Господин Охаси сел, складываясь прямыми углами, как заводной. Мочалов взглянул на консула, стоявшего за спиной японца. Тот показал глазами на Охаси и приложил палец к губам. Мочалов, глазами же, дал знак, что понял.
— Моя газета, — заговорил Охаси, не сводя взгляда с Мочалова, — дзерает знать биография Мочаров-сан.
«Черт! Этот тоже с биографией», — вспомнил почему-то Мочалов разговор с Марковым. От этого воспоминания стало неприятно, и, нахмурясь, Мочалов спросил:
— Разве это необходимо?
— Расскажите коротко, — подсказал консул, — год, место рождения, образование.
Путаясь в словах, Мочалов с неудовольствием рассказывал.
Рука японца прыгала по блокноту, и Мочалов с любопытством наблюдал ее пляску. Движения пишущего были непривычны. Рука не шла по бумаге ровными строчками, а точно клевала блокнот, быстро и сердито.
— Моя газета дзерает знать, — опять повторил японец, — какая есть задача на порёт Мочаров-сан?
Мочалов удивился.
— Но ведь вам известно, наверное, что случилась катастрофа с нашим кораблем в полярных водах. Нужно спасти людей, и мы летим их спасти.
Господин Охаси закивал, записывая.
— Есть-ри Мочаров-сан уверен дорететь в Арктику и хорошо кончать экспедиция в дурная порярная погода?
Мочалов пожал плечами.
— Можете написать, господин Охаси, что мы не привыкли останавливаться перед дурной полярной погодой для спасения товарищей.

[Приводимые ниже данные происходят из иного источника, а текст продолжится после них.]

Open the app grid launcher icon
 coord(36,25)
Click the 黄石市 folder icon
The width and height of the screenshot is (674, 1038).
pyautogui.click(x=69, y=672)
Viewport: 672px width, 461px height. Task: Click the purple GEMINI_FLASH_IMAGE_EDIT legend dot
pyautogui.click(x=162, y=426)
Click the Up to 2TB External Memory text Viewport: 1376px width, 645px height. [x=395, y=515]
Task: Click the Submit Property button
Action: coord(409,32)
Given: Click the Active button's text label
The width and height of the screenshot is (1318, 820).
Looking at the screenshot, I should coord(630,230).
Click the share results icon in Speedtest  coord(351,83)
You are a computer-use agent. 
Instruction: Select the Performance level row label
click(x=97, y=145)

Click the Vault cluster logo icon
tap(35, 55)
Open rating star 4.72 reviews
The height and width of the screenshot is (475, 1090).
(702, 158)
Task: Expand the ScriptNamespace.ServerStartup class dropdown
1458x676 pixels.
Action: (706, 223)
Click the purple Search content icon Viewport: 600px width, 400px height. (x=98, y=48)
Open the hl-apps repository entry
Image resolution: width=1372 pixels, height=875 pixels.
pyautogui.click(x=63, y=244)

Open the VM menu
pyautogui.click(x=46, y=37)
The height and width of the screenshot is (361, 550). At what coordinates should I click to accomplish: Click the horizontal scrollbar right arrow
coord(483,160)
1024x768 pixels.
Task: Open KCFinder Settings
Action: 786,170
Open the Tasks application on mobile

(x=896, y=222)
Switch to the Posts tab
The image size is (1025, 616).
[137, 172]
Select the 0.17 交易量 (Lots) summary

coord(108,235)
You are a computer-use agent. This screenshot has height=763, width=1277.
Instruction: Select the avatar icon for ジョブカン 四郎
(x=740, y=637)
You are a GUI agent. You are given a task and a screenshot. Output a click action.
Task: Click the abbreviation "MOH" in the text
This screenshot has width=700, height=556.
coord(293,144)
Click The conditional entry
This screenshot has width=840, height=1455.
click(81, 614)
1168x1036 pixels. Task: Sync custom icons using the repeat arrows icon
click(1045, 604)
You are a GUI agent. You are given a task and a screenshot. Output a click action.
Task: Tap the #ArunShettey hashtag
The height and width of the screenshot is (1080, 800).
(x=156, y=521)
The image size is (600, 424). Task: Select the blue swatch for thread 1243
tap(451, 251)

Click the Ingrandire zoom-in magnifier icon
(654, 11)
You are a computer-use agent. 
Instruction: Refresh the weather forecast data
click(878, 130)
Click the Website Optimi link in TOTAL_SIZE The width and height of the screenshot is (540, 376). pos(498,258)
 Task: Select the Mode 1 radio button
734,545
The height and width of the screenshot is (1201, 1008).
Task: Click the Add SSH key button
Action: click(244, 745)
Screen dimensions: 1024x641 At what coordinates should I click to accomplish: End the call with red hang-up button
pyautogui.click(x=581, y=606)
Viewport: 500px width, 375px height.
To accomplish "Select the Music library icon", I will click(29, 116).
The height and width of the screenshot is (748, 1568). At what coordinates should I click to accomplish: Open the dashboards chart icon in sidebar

Японец записал. Потом, подумав, спросил:
— Какая есть порьза дря Мочаров-сан на такой опасни порёт?
Мочалов уставился на японца.
— Я не понимаю вопроса.
— Я хотерь знать, — терпеливо пояснил японец, — какая прата будет давать хозяин парохода Мочаров-сан на удача порёта?
И опять Мочалов нахмурился. Второй раз вопрос японца странно соприкоснулся с марковской философией удачи.
— У наших пароходов, господин Охаси, нет другого хозяина, кроме нашего государства. Принять участие в спасательной экспедиции — обязанность всякого советского летчика, и если бы мне предложили деньги за полет, я принял бы это как оскорбление.
— Я есть понярь, — кивнул Охаси, клюя блокнот, — русские имеют борьшая доброта. Я читарь романи писатерь Достоевски-сан. Русские имеют рюбовь дзертвовать себя на других.
— Достоевский устарел, господин Охаси. Русские перестали любить жертвовать собой. Я сам не хочу стать жертвой льдов и спасу товарищей от угрозы стать их жертвой.